> **Task to complete**
In the review response below, what value was the non-maximum suppression threshold in the Sobel operator set to?
+++ Selected extract +++
Regarding the raised comments, we summarize them into six aspects: explanation of the usage of the Sobel operator, details of constructing the 4D cost volume, clarification of dataset construction and additional comparison experiments, additional quantitative generalization experiments, comparison of computational efficiency, and explanation of some notations.
Q1: Explanation of the usage of the Sobel operator.
A: Thank you for your detailed review comments. Actually we did not perform ablation experiments on the threshold of the Sobel operator because the Sobel operator was only used to obtain boundary maps in the analysis experiment in Fig. 3. In practice, we set the threshold of non-maximum suppression in the Sobel operator to 50 to get a good boundary map visualization result. If necessary, we will provide boundary map visualizations for different thresholds in the final version of the paper to validate our choices.
+++ Data segment +++
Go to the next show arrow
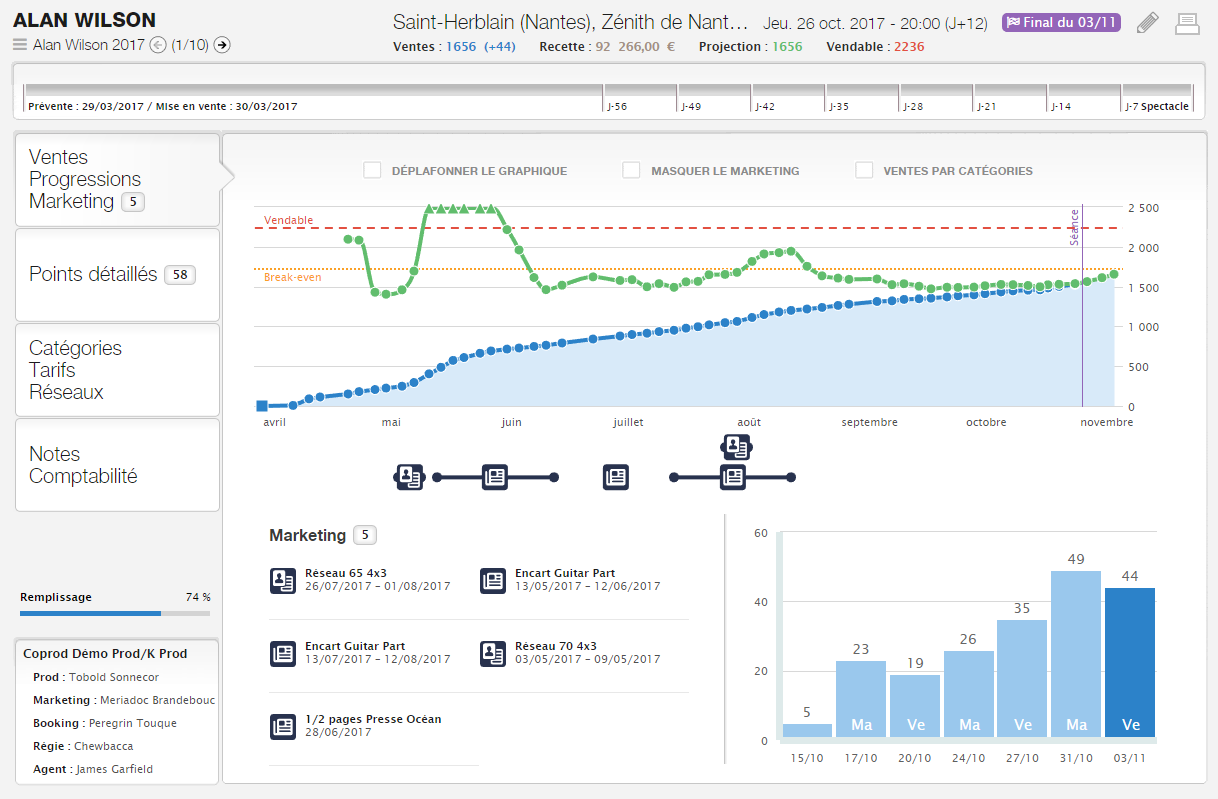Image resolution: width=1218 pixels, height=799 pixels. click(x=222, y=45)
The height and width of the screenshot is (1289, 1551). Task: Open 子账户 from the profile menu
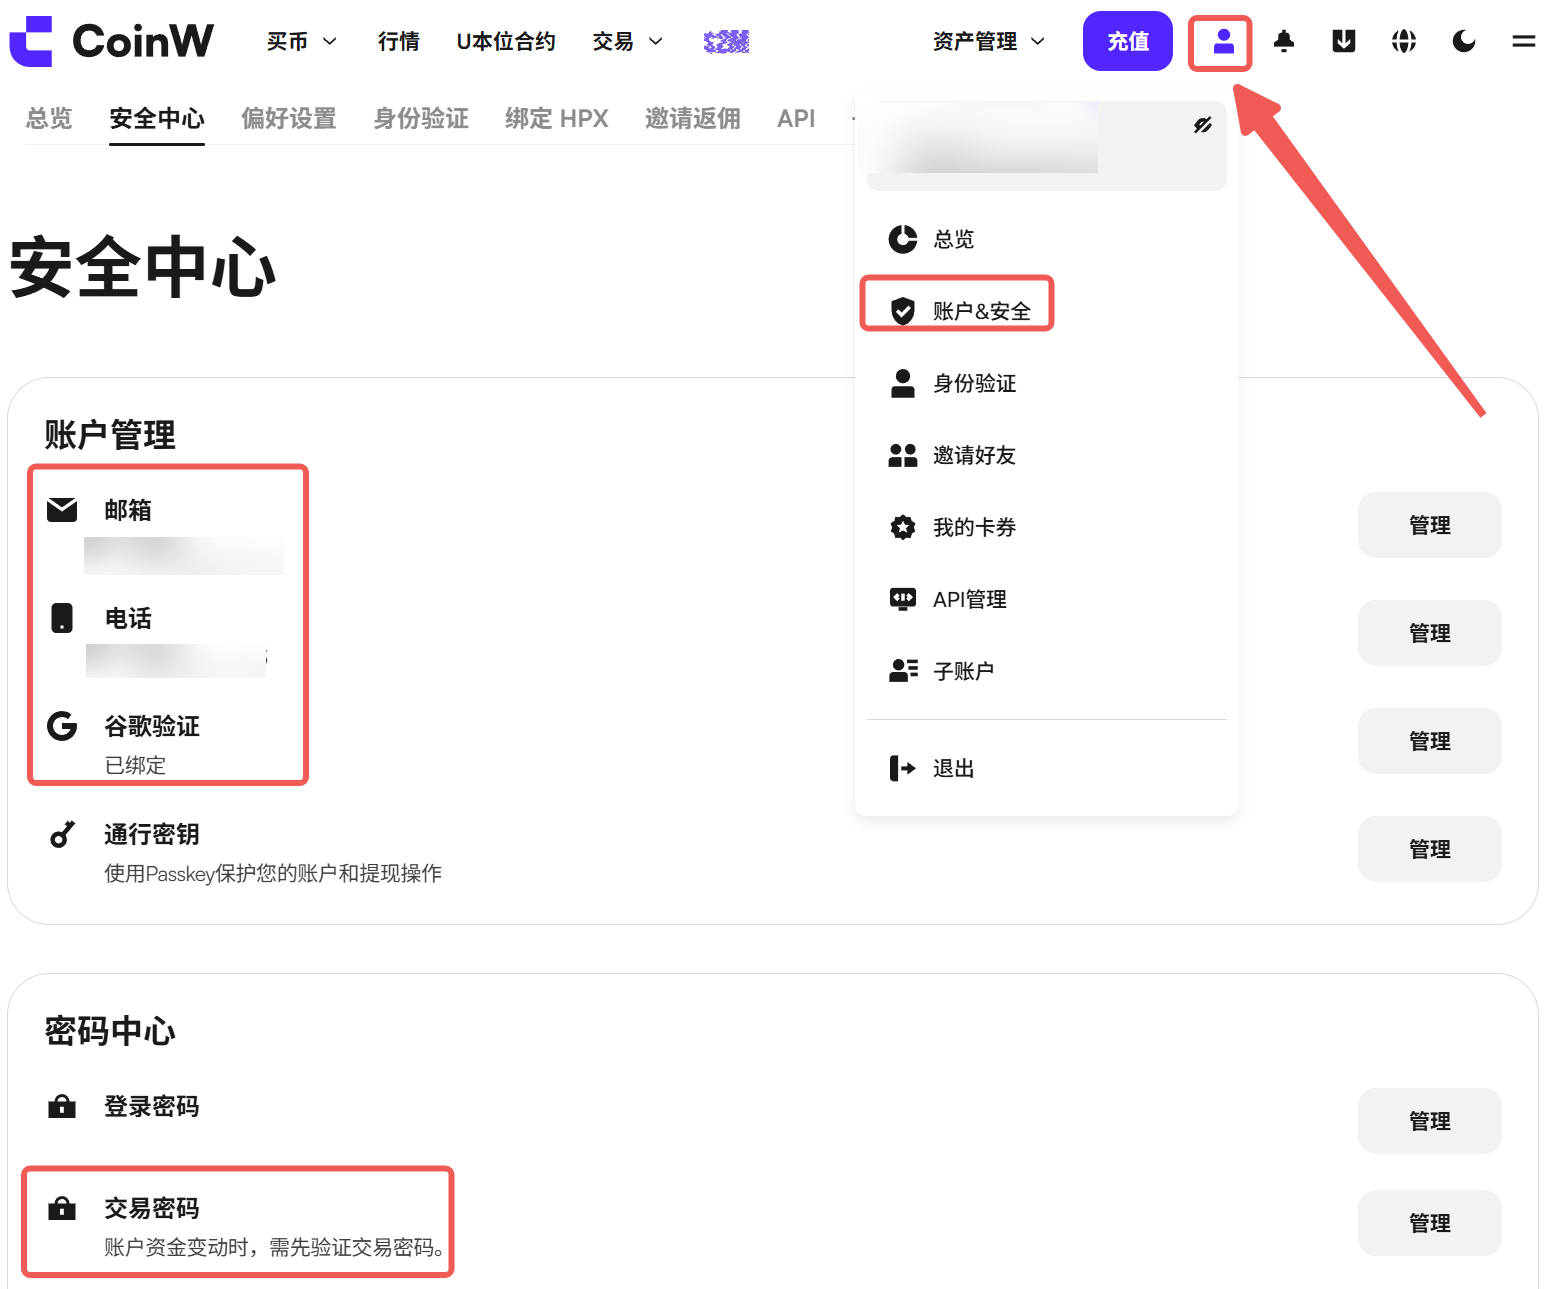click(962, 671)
+++
> **Task answer**
50